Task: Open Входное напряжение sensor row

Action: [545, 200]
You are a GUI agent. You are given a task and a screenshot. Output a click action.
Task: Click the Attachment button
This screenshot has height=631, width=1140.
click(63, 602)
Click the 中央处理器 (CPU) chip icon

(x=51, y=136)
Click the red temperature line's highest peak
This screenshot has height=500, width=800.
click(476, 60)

- - -

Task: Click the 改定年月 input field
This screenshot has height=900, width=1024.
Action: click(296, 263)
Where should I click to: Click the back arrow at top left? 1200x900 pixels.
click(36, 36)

- - -

• _THE EXERCISE_
Please convert everything from the line containing "Task: Open Входное напряжение sensor row" down to the line containing "click(63, 602)" into a Markdown table with two columns, Row and Line. Number each row and leave out blank lines.

• _CORRECT OUTPUT_
| Row | Line |
|---|---|
| 1 | Task: Open Входное напряжение sensor row |
| 2 | Action: [545, 200] |
| 3 | You are a GUI agent. You are given a task and a screenshot. Output a click action. |
| 4 | Task: Click the Attachment button |
| 5 | This screenshot has height=631, width=1140. |
| 6 | click(63, 602) |